"after the party"
Format: CD, LP
Time: 42 min.
Style: Pop Punk
It's been a damn good ride aging with The Menzingers from my 20's into my 30's. This album, seasoned, weathered and so full of experience, couldn't have come at a better time because it addresses exactly that transition. Over the course of the years, they've gone from the feisty, aggressive days of records like Chamberlain Waits and Hold On Dodge to more tempered, mature and melodic dad-rock/dad-punk because as life wears on you, you need to take it down several notches. Their music's gone from shots of whiskey to now, a long, slow gulp that reflects on the past. After The Party does look back at the party of being young, and addresses the after-party known as growing old and reflecting on those years, fondly, with no regrets and of course, with wonder.
'Where are we gonna go now that our 20's are over?' drives the opening track, "Tellin' Lies," warning you not to fool yourself when the time comes to put to bed the fire of youth. It's one of so many songs here that are catchy, anthemic, singalong bangers fit for fans who wanted more punk from The Gaslight Anthem. Tom May and Greg Barnett are on point as usual, singing about how to embrace the seasons changing. Most of those songs shouldn't come as any surprise because you've seen how they weaned off The Menzingers of old on songs like "Ava House", "Transient Love" and "Nothing Feels Good Anymore" over the years. Rented World and On The Impossible Past felt like clinging to the past whereas After The Party is fully letting go of it and embarking on new chapters. The title track, "Lookers", "Your Wild Years" and "Bars" are all mid-tempo jams with high rises, swelling choruses and shoutalong sections that reiterate older can mean better.
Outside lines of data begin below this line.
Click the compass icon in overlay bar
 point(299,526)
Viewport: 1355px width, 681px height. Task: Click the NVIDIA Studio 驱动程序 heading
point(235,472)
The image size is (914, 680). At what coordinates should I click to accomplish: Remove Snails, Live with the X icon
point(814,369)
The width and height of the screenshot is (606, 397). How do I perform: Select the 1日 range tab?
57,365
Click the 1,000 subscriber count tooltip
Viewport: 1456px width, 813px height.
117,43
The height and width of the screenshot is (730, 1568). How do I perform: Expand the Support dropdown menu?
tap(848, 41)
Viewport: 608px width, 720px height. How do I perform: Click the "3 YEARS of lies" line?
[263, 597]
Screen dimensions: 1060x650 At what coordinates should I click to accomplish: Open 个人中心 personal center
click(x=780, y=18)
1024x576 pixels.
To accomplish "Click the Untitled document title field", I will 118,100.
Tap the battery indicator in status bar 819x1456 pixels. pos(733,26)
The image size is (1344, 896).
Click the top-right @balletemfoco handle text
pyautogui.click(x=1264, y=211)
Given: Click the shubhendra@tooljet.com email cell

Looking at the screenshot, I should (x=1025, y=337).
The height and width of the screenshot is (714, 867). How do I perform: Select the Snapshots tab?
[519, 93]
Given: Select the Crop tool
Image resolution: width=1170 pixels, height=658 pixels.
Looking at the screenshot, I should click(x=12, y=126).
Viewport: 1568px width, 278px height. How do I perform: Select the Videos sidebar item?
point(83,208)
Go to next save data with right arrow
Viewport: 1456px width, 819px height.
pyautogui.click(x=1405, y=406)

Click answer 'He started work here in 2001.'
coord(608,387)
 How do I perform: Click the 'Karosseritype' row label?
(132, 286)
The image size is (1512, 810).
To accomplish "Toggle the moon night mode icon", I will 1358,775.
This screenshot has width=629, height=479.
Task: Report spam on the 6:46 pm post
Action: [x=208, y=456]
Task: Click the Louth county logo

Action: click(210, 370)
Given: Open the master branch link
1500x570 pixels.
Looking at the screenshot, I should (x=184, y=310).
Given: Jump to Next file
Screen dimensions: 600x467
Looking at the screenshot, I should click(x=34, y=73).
"Thick As Thieves" is another gem for fans of Rolling Stones, Springsteen and AC/DC with its buzzy guitars kicking in later on to throw back to their earlier days. In fact, it's a great representation of how diverse the band's gotten as "House on Fire" unfolds with a hazy set of guitars that quickly become enveloped by a post-rock glaze of shimmer. Same for "Livin' Ain't Easy" which has a subtle ambiance of Kite Party. This arguably stands as their most musically free and explored record to date with "Black Mass" punching you in the gut as a slow-dancer for broken hearts, ironically tailoring a bit to Greg's brother, Bob, when he ripped hearts out on Captain We're Sinking's "A Bitter Divorce."
They've never felt as personal to me and I guess it's because they caught me at the age when this stings the most. "Boy Blue" amps it up a bit, filled with Will Yip's production signature, a-la the post-hardcore Title Fight we've all grown to love and wonder what the fuck happened, or to be a less harsh, like new-era Basement. All in all, you get the full scope of the band throughout this album's progression - where they were, are now and will be. After The Party is an epiphany for the lost who are scared of growing old but as this record remonstrates, fuck it, these older years will be a hell of a ride, once you make it such. They'll be weird but fun and you can keep breaking rules. The big hooks, crunchy guitars and foot-stomping jams will surely have fans erupting at live shows for these songs, because the album's such a rich, full novel, musically and lyrically which we all can, or will end up, relating to. Life does pass us quickly by so let's stop once in a while and take it in. And when we feel like we're way ahead of it, dial it back like this album says, and soak in the glory days of old (*Review writen by Renaldo 69 ).